Nel Medio Evo staccato dal seno materno e affidato ancora per un po’ alle donne, il bambino presto smette di essere tale e viene inserito nella vita dei grandi. Nelle classi popolari il momento di questo inserimento è segnato dall’acquisizione della capacità di rendersi utili in qualche lavoro o sbrigare qualche faccenda in casa, nei campi o al mercato. Il ragazzo passa, così, direttamente dall’allevamento materno alla vita produttiva. In una società contraddistinta da condizioni precarie la formazione infantile corrisponde alla socializzazione sviluppata dai normali modi di vita e di produzione.

Nella società umanistica si verifica qualcosa di nuovo: vengono scritti diversi trattati pedagogici il cui modello letterario più ricorrente è il dialogo scolastico.
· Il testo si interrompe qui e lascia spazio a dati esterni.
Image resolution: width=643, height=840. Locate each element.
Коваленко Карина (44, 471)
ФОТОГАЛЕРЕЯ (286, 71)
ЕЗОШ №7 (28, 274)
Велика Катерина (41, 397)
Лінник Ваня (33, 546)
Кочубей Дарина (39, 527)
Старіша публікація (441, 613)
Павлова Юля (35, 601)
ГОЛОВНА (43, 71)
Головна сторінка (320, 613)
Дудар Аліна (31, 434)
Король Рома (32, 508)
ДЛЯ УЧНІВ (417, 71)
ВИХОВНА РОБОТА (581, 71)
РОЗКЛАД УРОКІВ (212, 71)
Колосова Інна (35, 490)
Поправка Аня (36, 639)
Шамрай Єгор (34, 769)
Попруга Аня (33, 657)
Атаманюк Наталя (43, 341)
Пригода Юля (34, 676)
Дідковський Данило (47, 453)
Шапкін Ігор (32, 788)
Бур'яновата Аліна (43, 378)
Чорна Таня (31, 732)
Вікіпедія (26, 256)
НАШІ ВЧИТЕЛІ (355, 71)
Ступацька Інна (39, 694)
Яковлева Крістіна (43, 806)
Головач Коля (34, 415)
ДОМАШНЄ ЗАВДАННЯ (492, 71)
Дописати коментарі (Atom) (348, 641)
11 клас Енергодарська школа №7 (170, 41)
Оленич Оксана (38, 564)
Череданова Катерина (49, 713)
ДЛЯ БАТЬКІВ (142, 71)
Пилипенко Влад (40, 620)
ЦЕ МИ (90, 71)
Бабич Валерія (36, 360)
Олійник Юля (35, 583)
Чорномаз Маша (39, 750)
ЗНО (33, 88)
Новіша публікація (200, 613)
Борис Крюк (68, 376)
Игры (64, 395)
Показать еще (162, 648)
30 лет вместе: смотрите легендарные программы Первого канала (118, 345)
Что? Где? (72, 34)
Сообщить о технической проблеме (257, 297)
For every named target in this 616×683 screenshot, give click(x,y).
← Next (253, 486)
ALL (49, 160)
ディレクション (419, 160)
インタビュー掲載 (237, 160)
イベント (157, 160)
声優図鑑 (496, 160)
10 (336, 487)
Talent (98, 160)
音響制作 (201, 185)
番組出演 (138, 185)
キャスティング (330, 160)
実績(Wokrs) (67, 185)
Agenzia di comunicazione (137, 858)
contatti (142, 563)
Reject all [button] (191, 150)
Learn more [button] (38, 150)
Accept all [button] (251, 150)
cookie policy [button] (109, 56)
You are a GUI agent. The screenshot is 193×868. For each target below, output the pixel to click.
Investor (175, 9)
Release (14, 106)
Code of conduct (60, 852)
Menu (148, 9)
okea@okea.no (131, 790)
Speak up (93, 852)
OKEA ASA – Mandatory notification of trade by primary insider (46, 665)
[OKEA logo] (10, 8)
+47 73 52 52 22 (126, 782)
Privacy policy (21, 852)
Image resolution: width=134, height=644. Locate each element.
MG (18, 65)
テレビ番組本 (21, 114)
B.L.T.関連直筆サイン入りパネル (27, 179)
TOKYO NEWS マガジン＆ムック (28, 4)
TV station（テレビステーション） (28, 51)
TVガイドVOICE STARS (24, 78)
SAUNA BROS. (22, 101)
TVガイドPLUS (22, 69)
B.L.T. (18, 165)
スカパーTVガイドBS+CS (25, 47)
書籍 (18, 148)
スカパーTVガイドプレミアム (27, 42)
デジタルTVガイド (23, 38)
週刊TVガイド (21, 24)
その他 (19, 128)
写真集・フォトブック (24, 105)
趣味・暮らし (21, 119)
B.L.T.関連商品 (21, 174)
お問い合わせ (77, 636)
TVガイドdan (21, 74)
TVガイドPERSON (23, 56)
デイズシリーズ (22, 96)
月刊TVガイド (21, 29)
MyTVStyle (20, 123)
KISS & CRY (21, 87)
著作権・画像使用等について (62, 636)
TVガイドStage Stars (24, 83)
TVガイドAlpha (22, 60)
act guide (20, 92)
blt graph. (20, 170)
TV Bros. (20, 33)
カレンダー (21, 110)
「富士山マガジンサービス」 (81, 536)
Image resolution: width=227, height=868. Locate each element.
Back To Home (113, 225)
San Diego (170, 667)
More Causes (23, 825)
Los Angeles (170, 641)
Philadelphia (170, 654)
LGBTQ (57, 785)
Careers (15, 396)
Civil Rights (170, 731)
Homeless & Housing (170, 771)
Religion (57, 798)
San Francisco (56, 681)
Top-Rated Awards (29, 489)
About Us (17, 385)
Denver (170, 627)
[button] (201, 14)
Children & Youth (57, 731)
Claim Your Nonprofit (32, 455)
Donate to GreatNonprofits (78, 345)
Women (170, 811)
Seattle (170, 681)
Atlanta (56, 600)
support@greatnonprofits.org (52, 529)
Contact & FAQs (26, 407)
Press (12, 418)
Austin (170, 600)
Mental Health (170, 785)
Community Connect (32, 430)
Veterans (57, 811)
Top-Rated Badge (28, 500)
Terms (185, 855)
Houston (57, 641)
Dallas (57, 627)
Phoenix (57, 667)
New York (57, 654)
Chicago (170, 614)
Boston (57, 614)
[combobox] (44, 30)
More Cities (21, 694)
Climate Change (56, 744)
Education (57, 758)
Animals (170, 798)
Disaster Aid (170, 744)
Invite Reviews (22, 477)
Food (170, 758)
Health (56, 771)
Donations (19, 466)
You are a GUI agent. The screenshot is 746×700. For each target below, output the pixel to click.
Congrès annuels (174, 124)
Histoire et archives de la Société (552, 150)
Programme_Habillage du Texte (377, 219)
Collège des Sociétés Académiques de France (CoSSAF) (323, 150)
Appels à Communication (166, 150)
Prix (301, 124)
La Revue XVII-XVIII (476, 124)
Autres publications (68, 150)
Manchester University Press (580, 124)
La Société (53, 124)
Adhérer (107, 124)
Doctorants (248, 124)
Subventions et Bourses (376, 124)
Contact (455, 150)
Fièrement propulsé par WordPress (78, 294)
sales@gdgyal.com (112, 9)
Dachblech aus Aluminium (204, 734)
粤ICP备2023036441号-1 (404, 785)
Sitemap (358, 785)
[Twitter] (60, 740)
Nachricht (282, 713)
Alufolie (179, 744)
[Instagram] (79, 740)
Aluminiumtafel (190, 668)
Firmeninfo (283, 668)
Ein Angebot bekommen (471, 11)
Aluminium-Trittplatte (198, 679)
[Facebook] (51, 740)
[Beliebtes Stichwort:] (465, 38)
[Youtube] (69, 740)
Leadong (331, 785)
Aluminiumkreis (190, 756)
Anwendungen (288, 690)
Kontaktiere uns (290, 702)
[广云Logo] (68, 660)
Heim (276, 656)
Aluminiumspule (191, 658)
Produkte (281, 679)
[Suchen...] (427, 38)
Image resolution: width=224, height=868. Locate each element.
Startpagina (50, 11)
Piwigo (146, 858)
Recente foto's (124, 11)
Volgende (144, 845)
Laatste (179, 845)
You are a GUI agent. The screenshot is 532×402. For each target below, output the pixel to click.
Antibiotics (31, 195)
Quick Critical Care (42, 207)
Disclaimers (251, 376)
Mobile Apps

In esso il personaggio principale è proprio il bambino, il quale non è più carente di logos, ma acquisendo quel processo che porta alla parola, diviene il personaggio dei dialoghi scolastici; le parole ed i pensieri dell’infans trovano spazio in questi dialoghi.

Il tema dell’infanzia va richiamando sempre più l’attenzione in epoca moderna, anche se occorre fare una distinzione tra l’infanzia popolare e l’infanzia privilegiata, distinzione che giungerà fino al nostro secolo e nata paradossalmente proprio dal miglioramento delle condizioni socio-economico-culturali e dall’avanzata sempre più evidente di uno sviluppo economico legato al decollo delle classi sociali egemoni.

Un tema ricorrente nell’Ottocento è quello della produttività del bambino, che fa riferimento al drammatico quadro del lavoro minorile dell’infanzia povera. Purtroppo, un gran numero di bambini di questa epoca consumano la propria vita in fabbrica, in miniera, nei campi e per le strade, secondo l’ideologia diffusa che la fabbrica educa e istruisce; in verità arricchisce il mondo capitalista a svantaggio dei giovanissimi lavoratori.

Le rivendicazioni sociali dell’Ottocento portano ad una lenta emancipazione del bambino rispetto al mondo del lavoro, oltre che fanno maturare l’esigenza del diritto alla scuola che a poco a poco sarà acquisito come bene che compete a tutti e non soltanto alle classi abbienti ed ai maschi.

Nel mondo borghese, da un lato emerge una qualche centralità del bambino rispetto alla vita sociale, dall’altro, egli diventa anche destinatario di pubblicità sia per reclamizzare i vari prodotti, ma anche per diffondere un’idea di bambino ben vestito, bello, sazio, sano e felice; la sua immagine si diffonde, ma secondo uno stereotipo di perfezione e di bellezza che ne compromette il suo realismo.

Nel nostro secolo, il tema dell’infanzia assume grandi dimensioni, dando luogo a modelli culturali sempre meno adultocentrici con garanzie da parte delle istituzioni sia a livello nazionale che a livello internazionale; ciononostante, tutta la situazione resta da decifrare a causa delle forti ambiguità che le leggi di mercato e gli squilibri internazionali continuamente introducono.